This document is structured around:
First, here’s some background on the analysis (we also have a much longer version that we can pull from when we write this up; saved in manuscript/draft-of-paper.Rmd
. This is also in the README.
A strength of intensive data collection methods like the Experience Sampling Method (ESM; Hektner, Schmidt, & Csikszentmihalyi, 2007) is that they enable researchers to examine participants’ immediate experience and model changes in these experiences over time while accounting for multiple dependencies in the data. A current analytic challenge for researchers using this type of data involves examining how participants’ responses repeatedly measured throughout data collection cumulatively relate to some single, longer-term outcome.
Recently, out-of-school-time programs focusing on STEM have proliferated to combat declines in STEM interest during adolescence (National Academy of Engineering and National Research Council, 2014). Though many have argued that contexts for learning outside of school have an important role to play in youths’ development of interest (Hidi, Renninger, & Krapp, 2016), relatively little is known about whether and how youths’ interest develops in such contexts. Contemporary motivational theory suggests that interests emerge from the interactions of an individual in a particular environment, rather than residing entirely within the individual (Hidi et al., 2016). Thus it is essential to understand the ways that individuals engage with STEM-focused environments to know how STEM-related interests may emerge.
The purpose of this study was to explore the utility of a particular analytic method for testing the effects of sustained engagement in summer STEM programs on the development of youth’s interest over time. The participants for the study were 203 racially and ethnically diverse youth in the Northeast United States.

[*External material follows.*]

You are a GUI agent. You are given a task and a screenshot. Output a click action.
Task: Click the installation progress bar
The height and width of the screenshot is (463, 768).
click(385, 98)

To determine how youths’ in-the-moment engagement related to their individual interest in STEM, a multivariate model estimated with tools familiar to Bayesian methods (namely, Markov Chain Monte Carlo [MCMC]). The model was estimated using the MCMCglmm R package (Hadfield, 2010) and includes both youths’ in-the-moment engagement (measured via ESM) and their post-program interest in a single, multivariate model. This approach contrasts with a multilevel modeling approach, for which two separate models are specified, which can contribute to overconfident inferences about effects (Houslay & Wilson, 2017). Also, a feature of MCMC is that its use allows for the recognition of complex data structures, which can be challenging to do when using a latent variable modeling approach.
The analysis showed that youths’ in-the-moment engagement was a significant, positive predictor (effect size r = .27) of youths’ post-program interest in STEM, accounting for their initial interest in STEM, their gender, and the nesting and cross-classification of youths’ responses. This effect is more conservative than that found as part of analyses carried out with separate models (r = .34; Rosenberg, Beymer, & Schmidt, 2018). Future work can use an extension of the methodological approach to examine both the (between-youth) effects of engagement upon post-program interest and (within-youth) relations between engagement and its rate of change and the effects of both upon interest development. This study demonstrates how embracing MCMC and Bayesian methods may be a natural fit for analyses when a goal is to embrace and study multivariate motivational processes in real-world settings that lead to novel insights into learning and development.
This section includes the results of an analysis . . .
The first section uses lme4. The second uses MCMCglmm.
library(tidyverse)
library(MCMCglmm)
library(lme4)
# install.packages("r2glmm")
library(r2glmm) # this is used, for now
# install.packages("konfound") # not used now
# library(konfound)
# install.packages("here")
library(here)
## here() starts at /Users/joshuarosenberg/Documents/modeling-changes-in-interest
d_red <- read_csv("processed-data/data-to-model.csv")
## Parsed with column specification:
## cols(
## participant_ID = col_double(),
## program_ID = col_double(),
## rm_engagement = col_double(),
## pre_interest = col_double(),
## post_interest = col_double(),
## gender_female = col_double()
## )
Note/question for Tom: For the first line in the next chunk (m1a <- lmer(rm_engagement ~ 1 + pre_interest + gender_female + (1 | participant_ID), data = d_red)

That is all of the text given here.